Marie-Ève sait fort bien que son retour suscitera des réactions au sein même de l'équipe nationale. Sa présence signifie qu'il y aura une place de moins disponible sur l'équipe olympique en vue des Jeux de Vancouver. Sans trop se tromper, la qualification de Marie-Ève est presque assurée compte tenu de son talent et du peu de profondeur dans l'équipe féminine.

Pas plus tard qu'en janvier prochain, elle prendra part aux essais canadiens à Montréal. Si elle performe bien, elle pourrait participer aux prochaines Coupes du monde ainsi qu'au championnat du monde.

« Je m'attends à ce que les filles soient un peu nerveuses », lance-t-elle. « Je vais aller me présenter à Kalyna Roberge qui est présentement la meilleure patineuse au pays. J'espère que les filles seront contentes de mon retour. J'ai hâte de revoir Tania Vicent, Amanda Overland et Anne Maltais; des filles avec qui j'ai patiné à l'époque »

Pense-t-elle que les filles de l'équipe nationale seront portées à se montrer agressives dans les virages lors d'une course. « Je ne crois pas. De toutes façons, je vais m'organiser pour être bien en avant d'elles! Écoutes, elles n'auront pas le choix de composer avec moi! », souligne-t-elle dans un grand éclat de rire.

Aller jusqu'au bout!

Marie-Ève a eu beaucoup de difficultés à regarder les Jeux olympiques de Turin en 2006. « C'était difficile de regarder les courses à la télé. Je tournais la tête à chaque fois en me disant que je serais là si je n'avais pas choisi la retraite. Sauf que je n'ai aucun regret. »

Les Jeux de Vancouver en 2010 ont fait pencher la balance dans son retour.
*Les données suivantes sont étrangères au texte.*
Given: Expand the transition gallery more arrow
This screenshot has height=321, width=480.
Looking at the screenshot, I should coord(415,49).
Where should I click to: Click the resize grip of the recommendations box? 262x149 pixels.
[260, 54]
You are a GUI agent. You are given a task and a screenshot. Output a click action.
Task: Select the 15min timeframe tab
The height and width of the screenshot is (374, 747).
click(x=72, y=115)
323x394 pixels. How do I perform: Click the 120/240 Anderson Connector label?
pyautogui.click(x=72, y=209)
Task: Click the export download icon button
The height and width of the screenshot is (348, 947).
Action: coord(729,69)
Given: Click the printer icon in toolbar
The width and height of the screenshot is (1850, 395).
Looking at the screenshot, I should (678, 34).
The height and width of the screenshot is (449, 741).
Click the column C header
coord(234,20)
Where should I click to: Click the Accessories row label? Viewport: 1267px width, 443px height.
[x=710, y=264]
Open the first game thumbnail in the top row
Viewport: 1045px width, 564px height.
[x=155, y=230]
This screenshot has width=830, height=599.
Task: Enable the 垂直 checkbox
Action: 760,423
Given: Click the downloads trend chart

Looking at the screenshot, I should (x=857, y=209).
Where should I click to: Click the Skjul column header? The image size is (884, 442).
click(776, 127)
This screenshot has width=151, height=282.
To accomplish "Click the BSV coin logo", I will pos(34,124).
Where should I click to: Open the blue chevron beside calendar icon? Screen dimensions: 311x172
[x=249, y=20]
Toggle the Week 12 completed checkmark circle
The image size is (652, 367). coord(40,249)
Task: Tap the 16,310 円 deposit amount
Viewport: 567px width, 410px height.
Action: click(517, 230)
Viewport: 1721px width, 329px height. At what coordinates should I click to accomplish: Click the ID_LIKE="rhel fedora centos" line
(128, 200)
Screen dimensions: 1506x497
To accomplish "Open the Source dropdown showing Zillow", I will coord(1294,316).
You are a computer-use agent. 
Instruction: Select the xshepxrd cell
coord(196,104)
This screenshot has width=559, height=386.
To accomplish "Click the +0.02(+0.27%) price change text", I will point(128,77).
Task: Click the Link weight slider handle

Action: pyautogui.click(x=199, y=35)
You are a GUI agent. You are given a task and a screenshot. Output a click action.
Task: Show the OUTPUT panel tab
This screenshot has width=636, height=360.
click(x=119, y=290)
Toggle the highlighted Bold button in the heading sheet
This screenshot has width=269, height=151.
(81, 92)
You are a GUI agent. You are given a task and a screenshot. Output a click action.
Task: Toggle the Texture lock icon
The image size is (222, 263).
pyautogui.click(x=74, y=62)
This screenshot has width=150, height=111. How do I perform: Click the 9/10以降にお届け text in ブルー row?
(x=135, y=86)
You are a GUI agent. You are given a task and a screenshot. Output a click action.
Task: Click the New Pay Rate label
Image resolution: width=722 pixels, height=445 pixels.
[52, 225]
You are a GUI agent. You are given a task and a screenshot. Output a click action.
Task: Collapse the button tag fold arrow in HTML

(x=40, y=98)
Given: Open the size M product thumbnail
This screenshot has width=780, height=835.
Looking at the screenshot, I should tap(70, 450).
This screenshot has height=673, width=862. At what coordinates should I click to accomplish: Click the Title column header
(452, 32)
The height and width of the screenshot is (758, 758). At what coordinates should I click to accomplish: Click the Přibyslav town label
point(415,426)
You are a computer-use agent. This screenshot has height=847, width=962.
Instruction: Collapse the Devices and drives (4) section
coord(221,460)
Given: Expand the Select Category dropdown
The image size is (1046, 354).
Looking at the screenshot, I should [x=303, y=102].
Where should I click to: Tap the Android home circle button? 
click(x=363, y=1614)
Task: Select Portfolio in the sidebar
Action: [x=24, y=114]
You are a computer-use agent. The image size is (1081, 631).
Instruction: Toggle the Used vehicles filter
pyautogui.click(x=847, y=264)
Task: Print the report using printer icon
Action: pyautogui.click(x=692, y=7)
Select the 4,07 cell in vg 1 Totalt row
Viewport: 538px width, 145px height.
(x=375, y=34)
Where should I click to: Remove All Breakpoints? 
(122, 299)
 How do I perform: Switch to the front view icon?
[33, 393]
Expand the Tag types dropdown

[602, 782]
Elle sait que malgré une absence de cinq ans, les attentes seront là. « Il y aura encore beaucoup de pression mais ça ne m'effraie pas. Maintenant, toute ma tête est au patin ce qui n'était pas le cas à l'époque où j'étais également aux études. »

Contrairement à beaucoup d'athlètes qui seront à Vancouver, elle ne se cache pas pour parler de ses objectifs. « C'est certain que je veux avoir une médaille. J'en ai une de bronze en équipe mais en décrocher une dans une distance individuelle, c'est mon objectif et je sais que je serai capable de le faire. »

Et après Vancouver?

Voilà maintenant 25 minutes, de pur bonheur, que je discute avec Marie-Ève, lorsque je lui lance cette question. « Après Vancouver, voudrais-tu aller jusqu'aux Jeux de 2014 à Sochi, en Russie? »

« Si tout va bien, bien sûr! J'aimerais prendre une pause après 2010 pour avoir un enfant et reprendre la compétition par la suite. Est-ce que ça se fait? », me demande-t-elle…

Bien sûr Marie que ça se fait. Avec ton gabarit (114 livres mouillée), tu pourrais avoir des triplés et revenir sur la glace un mois après!

Bref, pour cette future acupunctrice, on ne se trompe pas en affirmant que son retour va certainement « piquer » la curiosité chez ceux qui suivent de près ou de loin, nos athlètes en route vers Vancouver.